Mis primos, mis hermanos, mis padres, mis tíos y yo hemos visto envejecer a nuestra gente. Hemos visto cómo el cuerpo va perdiendo sus facultades y su independencia; cómo cada día aumenta el número de pastillas, en la mañana, a la hora del almuerzo, en la cena, antes de dormir; cómo aparecen los bastones, los andadores, las sillas de ruedas, los carritos eléctricos; cómo en la lista de compras, de pronto, junto a los nombres de los vegetales, están las palabras pañales desechables; cómo llegan las enfermeras, primero a medio tiempo y luego a tiempo completo; cómo las visitas de los doctores se vuelven más y más frecuentes, a todas horas y con todo tipo de inyecciones; cómo se confunden los rostros y los nombres y el pasado y el presente se vuelven una sola cosa indescifrable; cómo tenemos que responder siempre a las mismas preguntas y subiéndole el volumen a nuestras palabras; cómo llega el momento en que un ser humano reconoce y acepta y dice que ha vivido demasiado, que ya es hora de irse. A mí, por ejemplo, me gustaría hacer lo que hizo mi abuelo: mandar a todo el mundo al carajo y morirme cuando me de la gana, quizás también siguiendo los pasos de mi amor. 
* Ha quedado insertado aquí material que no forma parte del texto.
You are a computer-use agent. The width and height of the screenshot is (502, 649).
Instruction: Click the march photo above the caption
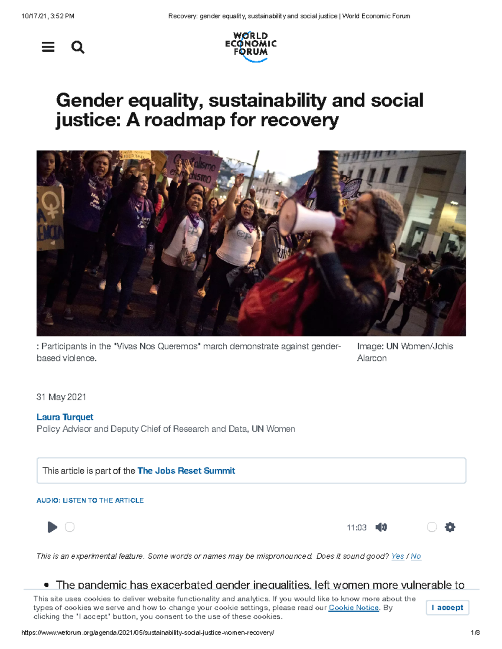[250, 242]
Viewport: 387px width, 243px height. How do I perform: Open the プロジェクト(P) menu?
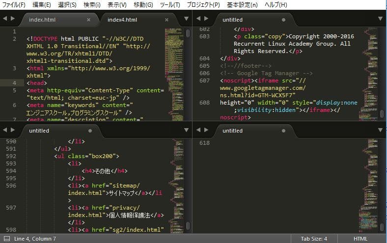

Esa noche, después de ver The Jugde en el cine, sólo podía pensar en la vejez y en lo que me tocará ver de aquí en adelante. En el auto, camino a casa, le dije a mi primo: Dude, that’s gonna be us soon, we’ll be taking care of our parents. Y él me dijo: Don’t even mention it. Luego se hizo un silencio largo hasta que le dije now we know why you were born twelve years after me, so you can take care of me when I’m old. Y nos reímos como para volver a la superficie. Esa noche, por primera vez desde que llegué a la casa desde donde escribo esto, nos dimos un abrazo antes de que cada uno fuera a su cuarto a dormir.